In this section, we will use a fully connected neural network shown as below.

We will use the following notation to help us demonstrate the process. In the following, by default we will have

• $$x_i$$ is the input of the neural network. There are two inputs in our examples which are $$x_1=0.25, x_2=0.65$$ and the bias $$x_0=0.30$$.
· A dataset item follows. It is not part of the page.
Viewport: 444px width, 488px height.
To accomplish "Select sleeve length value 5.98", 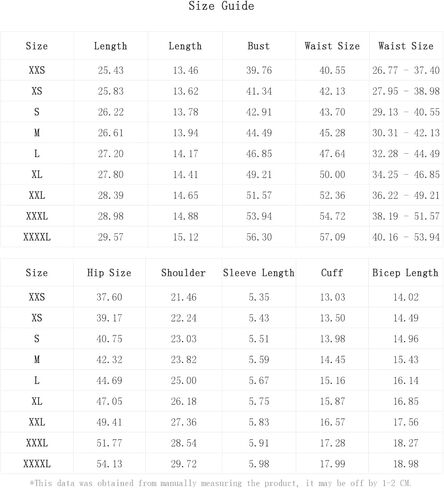I will click(259, 464).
• $$h_i^{(j)}$$ are the data in $$i$$-th node of $$j$$-th layer. Then the weights that $$j$$-th layer use to multiply with its input is denoted by $$w_{pq}^{j}$$ where $$q$$ is the $$q$$-th node of $$j$$-th layer, and $$p$$ is the node in $$(j-1)$$-th layer. For example, the weight between $$x_1$$ and $$h_1^{(1)}$$ are denoted by $$w^{1}_{11}$$. In addition, we use $$b_j$$ to denote the bias in $$j$$-th layer. We assume that we have $$w^{1}_{11}=0.20, w^{1}_{12}=0.25, w^{1}_{21}=0.30, w^{1}_{22}=0.35, b_{1}=0.40$$ and $$w^{2}_{11}=0.50, w^{2}_{12}=0.55, w^{2}_{21}=0.60, w^{2}_{22}=0.65$$. In our case, there is only one bias in the hidden layer $$h_0^{(1)}$$ and we set it to be $$h_0^{(1)}=0.20$$

• $$y_i$$ is the $$i$$-th predicted output, and $$y_i$$ is the corresponding ground truth. In our case, we have $$\hat{y_1}=0.99$$ and $$\hat{y_2}=0.01$$.

• In this example, we will use mean square error, i.e. $$l=\frac{1}{2}\sum_{i=1}^{2}(y_i-\hat{y_i})^2$$. We will use stochastic gradient descent (SGD) to optimize our weights, and in our optimizer, the learning rate $$\lambda$$ is set to be $$0.1$$. We will use ReLu activation layer after every layer.

With these parameters, we can perform the first forward pass:

$$h_1^{(1)}=x_1 * w^{1}_{11} + x_2 * w^{1}_{21} + x_0=0.25*0.20+0.65*0.30+0.30=0.545$$ and
$$h_2^{(2)}=x_1 * w^{1}_{12} + x_2 * w^{1}_{22} + x_0 = 0.25*0.25+0.65*0.35+0.30=0.59$$.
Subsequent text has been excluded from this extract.